Here, the claimant testified that he earned hourly pay of $20 and that he was hired to work 40 hours per week. Tr. pp. 17-18. He also testified that his regular work hours were set by the employer at “7:00 to 4:00.” Tr. p. 23. The ALJ could reasonably infer from this testimony that the “number of hours in a day during which the [claimant] was working” for purposes of § 8-40-102(2)(d) was eight. Indeed, the timesheets relied upon by the respondent disclose that the claimant worked eight or nine hours on many of the days for which there are entries. Moreover, there is no explanation, either on the timesheets themselves or in the record of the hearing, for the partial days worked, nor is there any testimony concerning the accuracy or the completeness of the timesheets. Under these circumstances, we cannot conclude that the ALJ abused her discretion by deciding to base the average weekly wage on the hours and hourly wage set in the contract of hire.

III.
The claimant also requests an award of attorney fees and costs “in connection to defending the Petition to Review.” Although the claimant has not set forth any argument in support of the request, we presume that the claimant contends the respondent’s appeal is frivolous. We deny the request for attorney fees.
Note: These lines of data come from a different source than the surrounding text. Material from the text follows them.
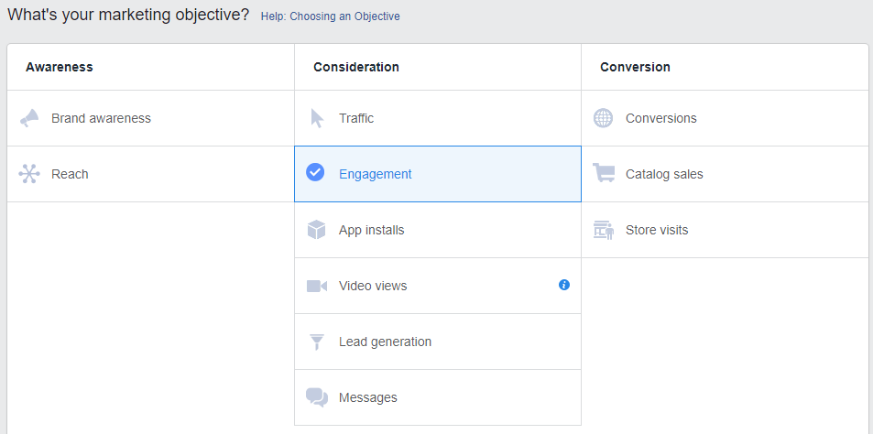This screenshot has height=434, width=873.
Task: Select the Lead generation objective label
Action: coord(385,342)
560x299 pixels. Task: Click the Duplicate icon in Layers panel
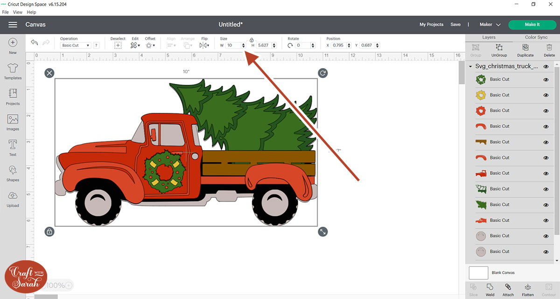[x=525, y=48]
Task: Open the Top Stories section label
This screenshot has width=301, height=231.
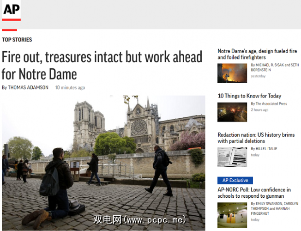Action: click(17, 40)
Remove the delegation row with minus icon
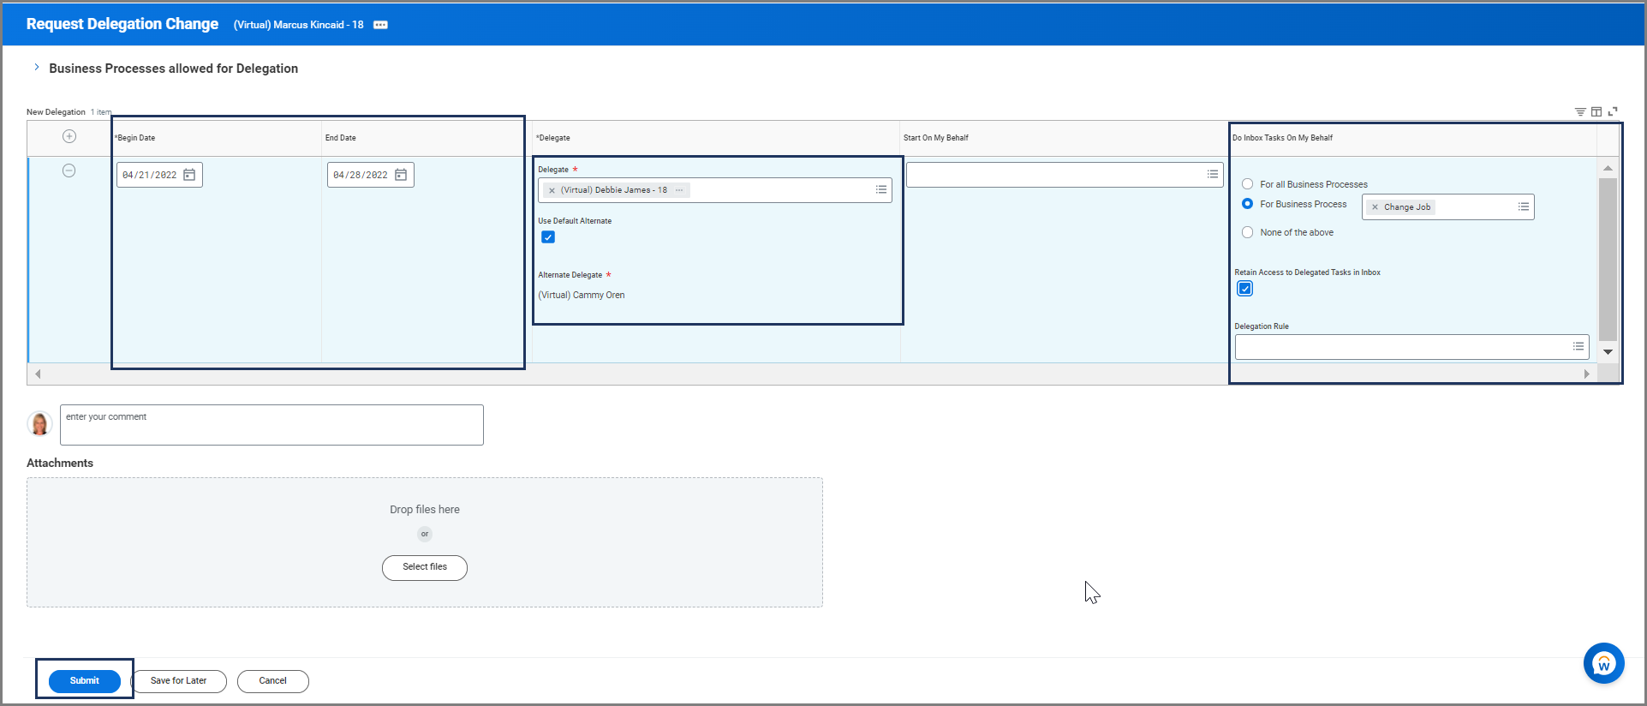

Although § 8-43-301(14), C.R.S. 2004 authorizes an award of attorney fees and costs under certain circumstances, such an award is not appropriate if there is a reasonable basis for the appeal. BCW Enterprises Ltd. v. Industrial Claim Appeals Office, 964 P.2d 533 (Colo.App. 1997). Although we disagree with the respondent’s arguments on appeal, we do not view them to be frivolous.

IT IS THEREFORE ORDERED that the ALJ’s supplemental order dated May 11, 2005, is affirmed.

INDUSTRIAL CLAIM APPEALS PANEL

___________________
Dona Halsey

___________________
Curt Kriksciun

Stephen M. Baker, Buena Vista, CO, BV Properties, LLC, Buena Vista, CO, Employer Compliance Unit, Division of Workers’ Compensation — Interagency Mail, Subsequent Injury Fund, Division of Workers’ Compensation — Interagency Mail, M. Stuart Anderson, Esq., Salida, CO, (For Claimant).

Joan A. Goldsmith, Esq., Colorado Springs, CO, (For Respondent).